サイバー犯罪者たちが、ハッキンググループ「ShinyHunters」に関連するデータ侵害で流出したメールアドレスを悪用し、セクストーションメールの信憑性を高めようとしています。
この攻撃キャンペーンでは、盗まれた個人情報や過去に発生したデータ侵害への言及を利用して受信者に心理的圧力をかけ、ビットコインで2,000ドルの支払いを要求しています。
セクストーション詐欺自体は目新しい手口ではありません。攻撃者は通常、被害者のデバイスをハッキングし、ウェブカメラ経由で撮影したと主張します。同時に、被害者がアダルトサイトを閲覧していたとも主張します。
身代金が支払われなければ、その映像とされるものを友人や家族、同僚に送りつけると脅迫します。こうしたメッセージは、恐怖・羞恥心・切迫感を煽るように設計されています。
今回確認されたキャンペーンでは、詐欺グループが 自らをShinyHuntersと名乗り、侵害されたオンラインサービスを通じて受信者のメールアドレスを入手したと主張しています。
さらに、被害者のデバイスにマルウェアを仕込み、カメラやマイク、キーボード、写真、閲覧履歴、メッセージ、連絡先リストへのアクセス権を得たと主張しています。
しかし、攻撃者が実際に受信者のデバイスを侵害したり撮影したりした証拠はありません。これらの主張は、公開された流出データを利用してもっともらしいストーリーを作り上げる、以前から存在するソーシャルエンジニアリング手法の一環にすぎません。
BleepingComputerによると、このセクストーションメールは、Amtrak、Hallmark、ADT、Substack、Betterment、CarGurus、Panera Bread、McGraw Hillなどの組織から流出したとされるデータセットにメールアドレスが含まれていた人々を標的にしています。
これらのメールでは、被害者のデータが漏洩したとされる具体的な企業名が頻繁に言及されます。
例えば、Amtrak関連のデータセットにメールアドレスが含まれていた受信者には、Amtrakのデータベースが攻撃者にアカウントやデバイスへの初期アクセスを与えたと主張するメッセージが送られる可能性があります。
こうした個人に合わせたカスタマイズにより、このキャンペーンは一般的な迷惑メールよりも説得力を持ちます。被害者は名指しされた組織を認識し、そこにアカウントを持っていたことを思い出し、メールの残りの内容も真実だと思い込んでしまう可能性があります。
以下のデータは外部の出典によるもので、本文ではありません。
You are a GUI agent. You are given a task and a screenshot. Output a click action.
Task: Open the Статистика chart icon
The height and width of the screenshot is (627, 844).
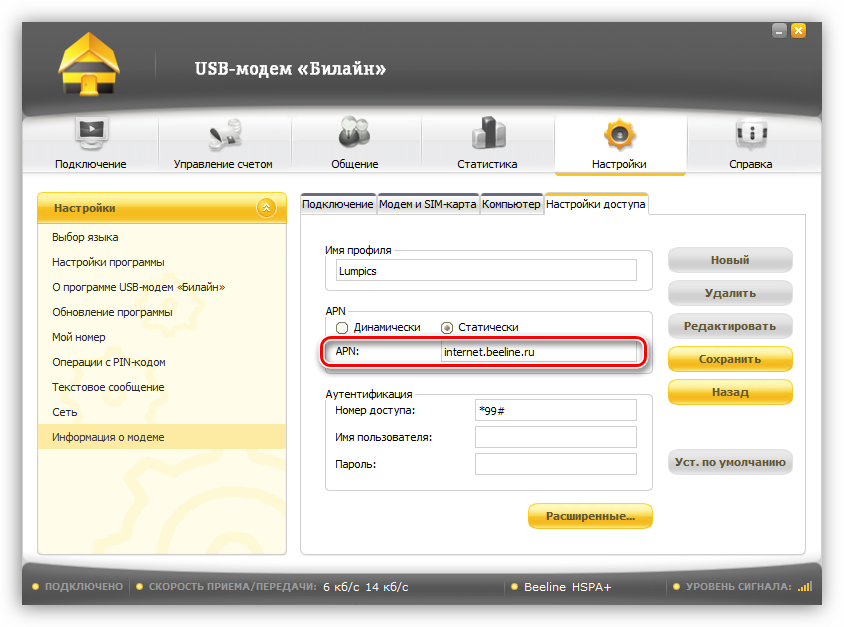point(487,134)
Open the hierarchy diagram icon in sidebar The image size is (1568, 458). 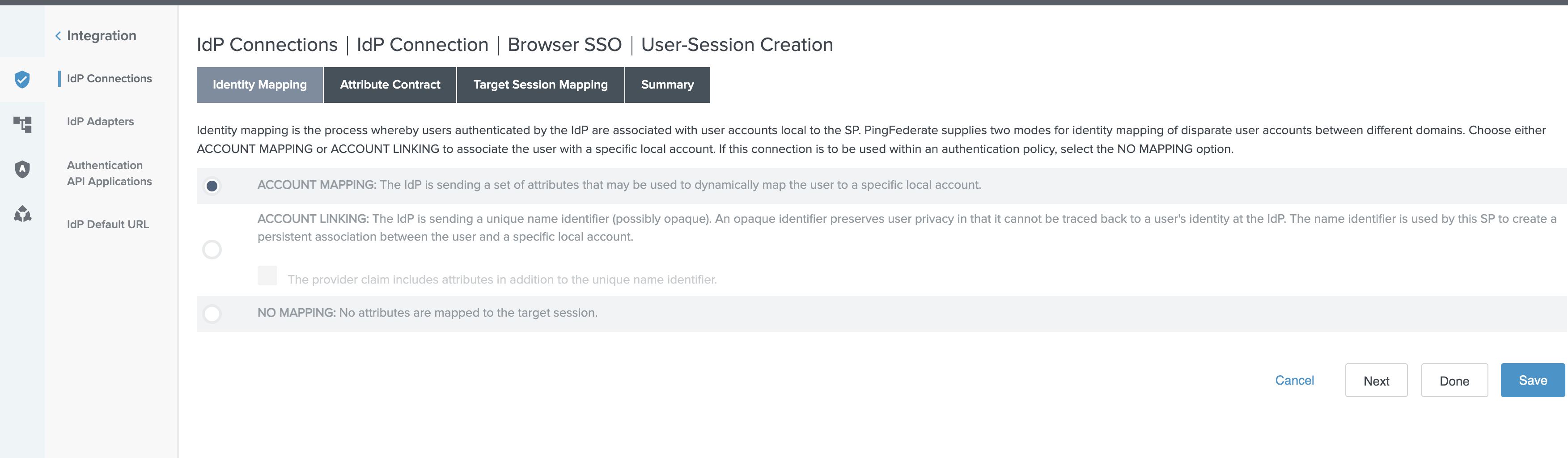pyautogui.click(x=22, y=124)
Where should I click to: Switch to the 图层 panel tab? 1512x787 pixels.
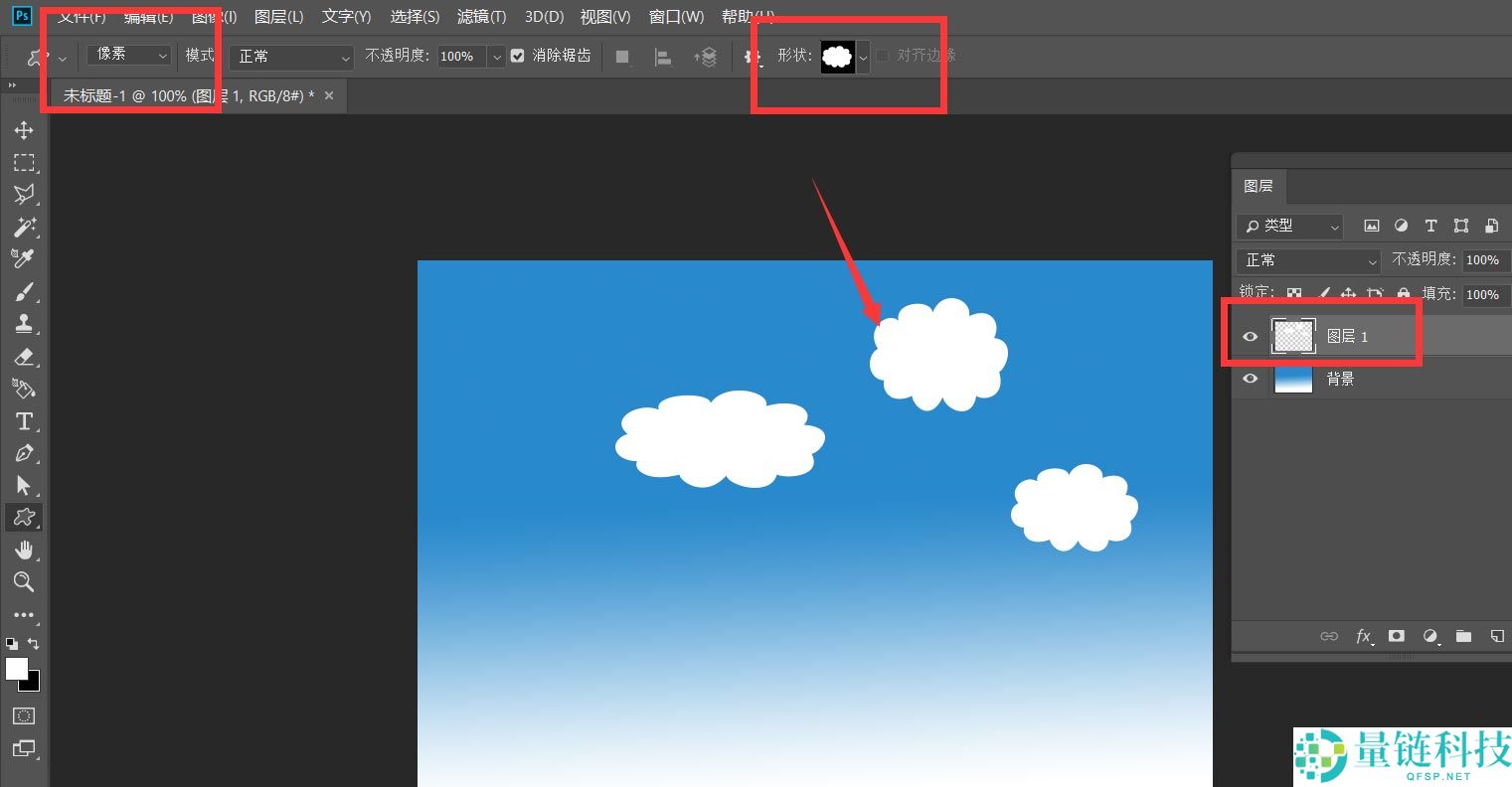1258,186
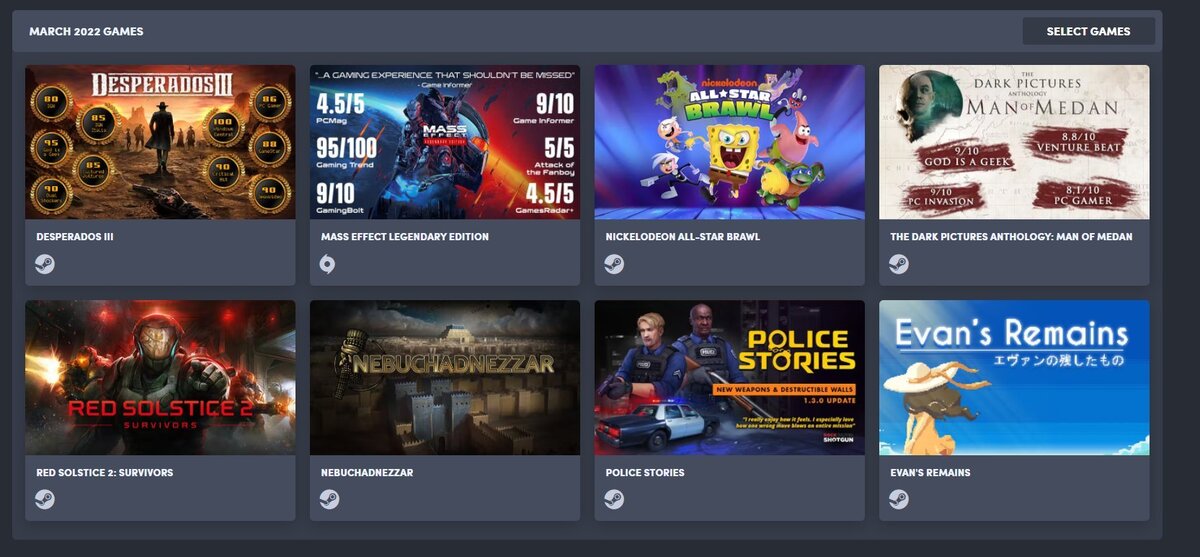Click Steam icon under Nickelodeon All-Star Brawl

pos(614,264)
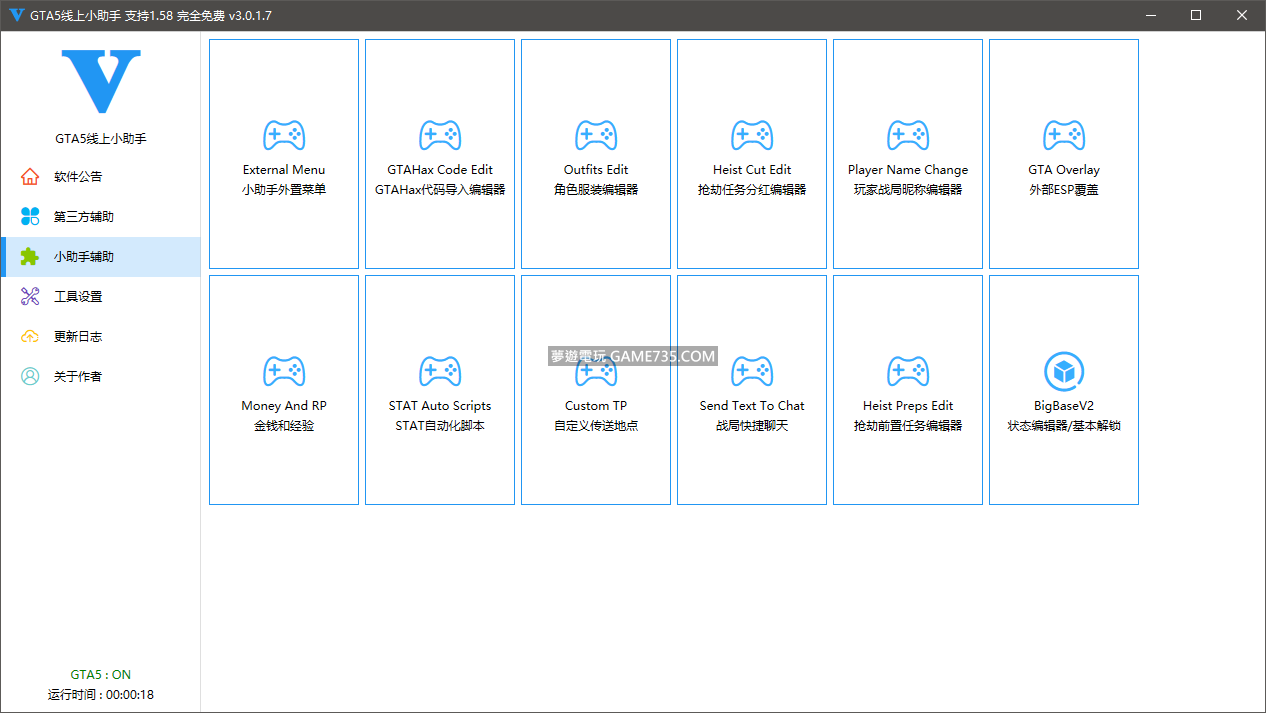
Task: Select the Heist Preps Edit gamepad icon
Action: 908,371
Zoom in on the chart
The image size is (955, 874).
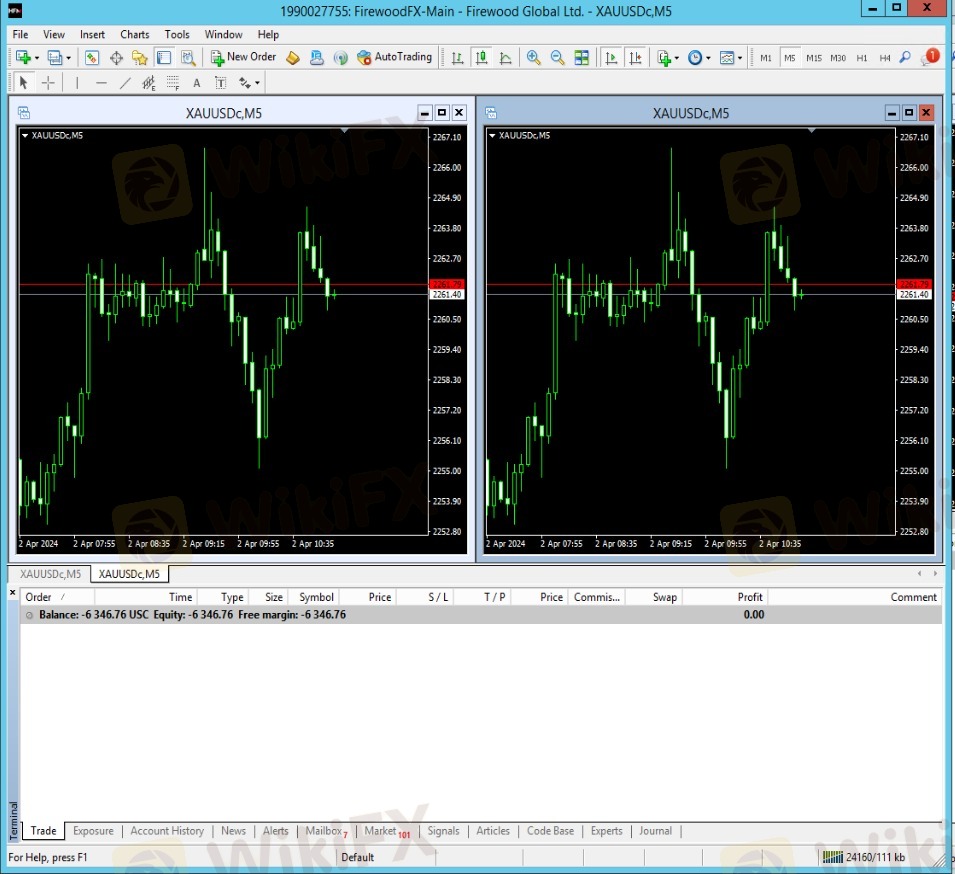tap(533, 58)
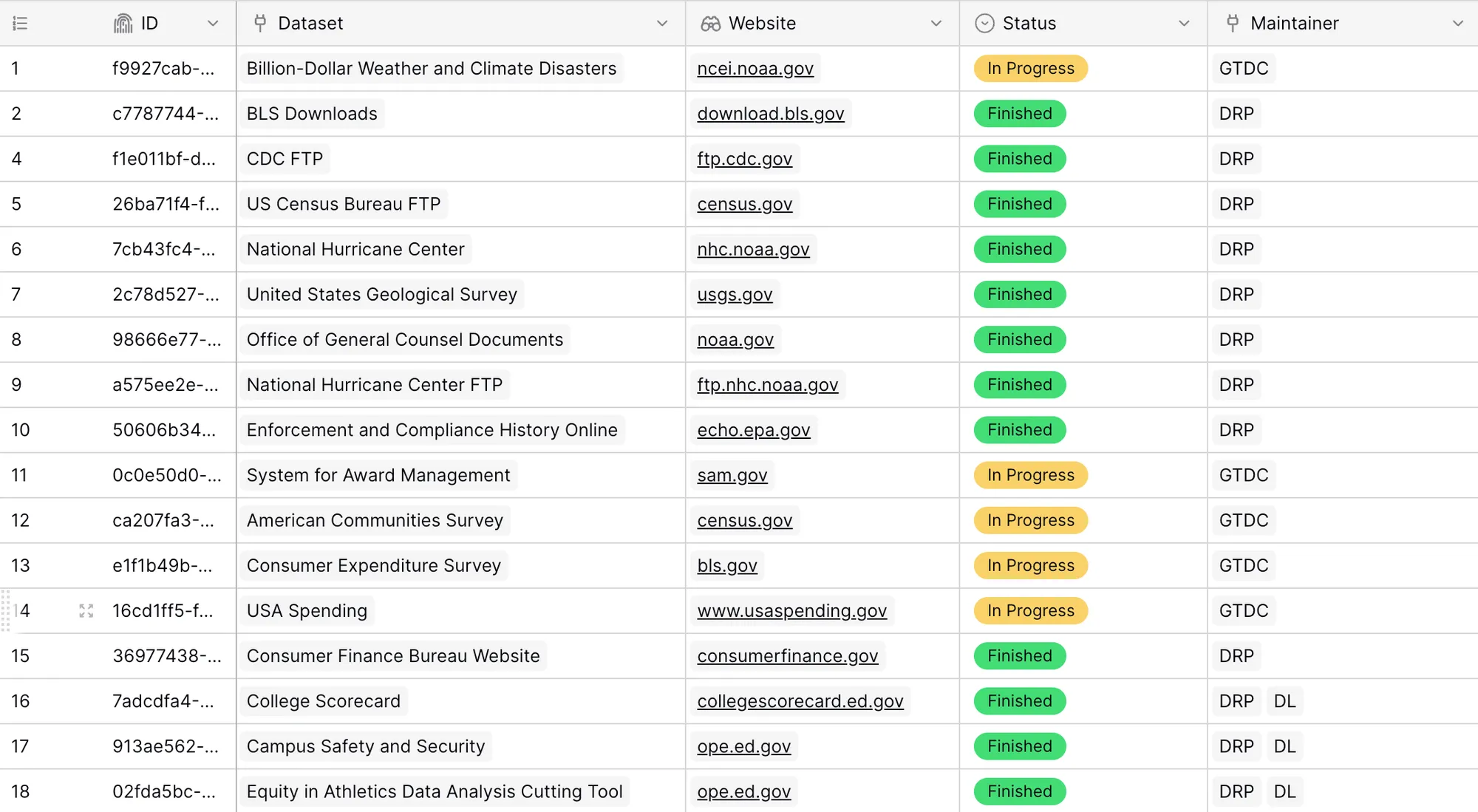Image resolution: width=1478 pixels, height=812 pixels.
Task: Click the Maintainer column key icon
Action: pyautogui.click(x=1233, y=23)
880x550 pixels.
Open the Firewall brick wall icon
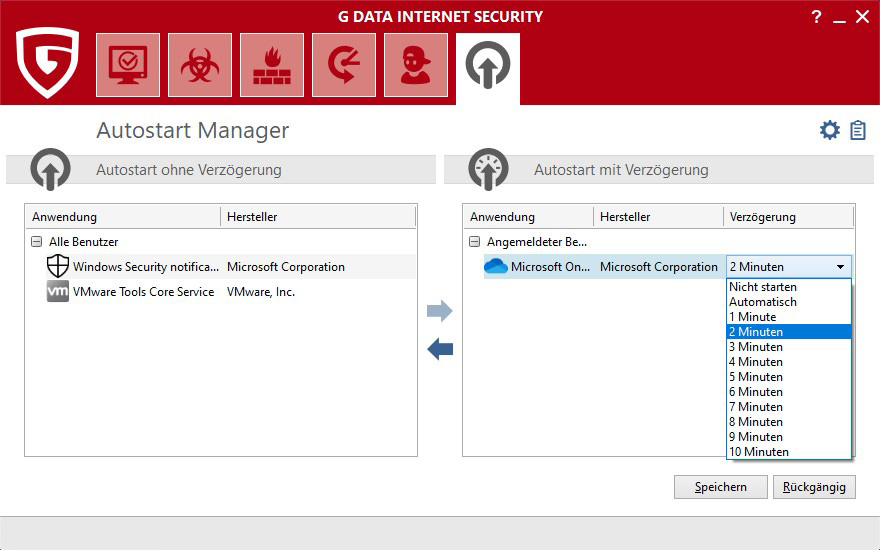[272, 65]
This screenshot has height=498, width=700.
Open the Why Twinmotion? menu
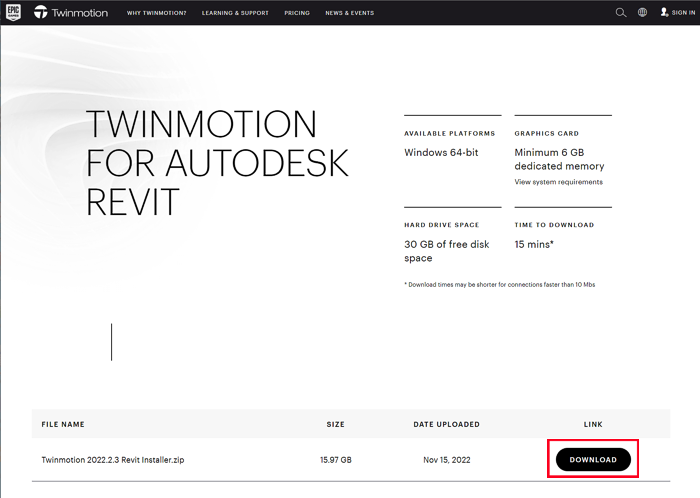point(157,13)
カリフォルニア州のあるコミュニティカレッジも、Canvasのデータ侵害の影響を受けた個人を狙った同様のメッセージについて利用者に注意を呼びかけました。同カレッジは、標的となったメールアドレスが、ShinyHuntersによって過去に流出したデータの中に含まれていたことを確認しています。
ShinyHuntersは、このセクストーション活動への関与を否定していると報じられています。これは、過去のデータ侵害後に公開・流通したデータを、別の詐欺グループが再利用していることを示唆しています。
攻撃者はフォーラムやメッセージングチャンネル、ファイル共有プラットフォームから流出データセットをダウンロードし、フィッシングや認証情報を狙った攻撃、なりすまし詐欺、恐喝詐欺に利用することができます。
今回要求されている2,000ドルという金額は、これまでの多くのセクストーションキャンペーンで要求されていた少額のビットコイン支払いよりも高額です。
この金額の増加は、データ侵害に関する具体的な情報を利用することで、被害者からより多くの金銭を引き出そうとする狙いがあるとみられます。
Malwarebytesによると、報告されたメッセージの一つに記載されていたビットコインウォレットを調査したところ、取引履歴は確認されませんでした。これは受信者がこの脅迫要求を無視している可能性を示しています。
たとえメッセージに本人の名前や過去のパスワード、利用したことのある企業名が含まれていたとしても、受信者はこうしたメールを裏付けのない恐喝の試みとして扱うべきです。
メールアドレスが流出しているからといって、犯罪者がデバイスやウェブカメラ、オンラインアカウントにアクセスできるとは限りません。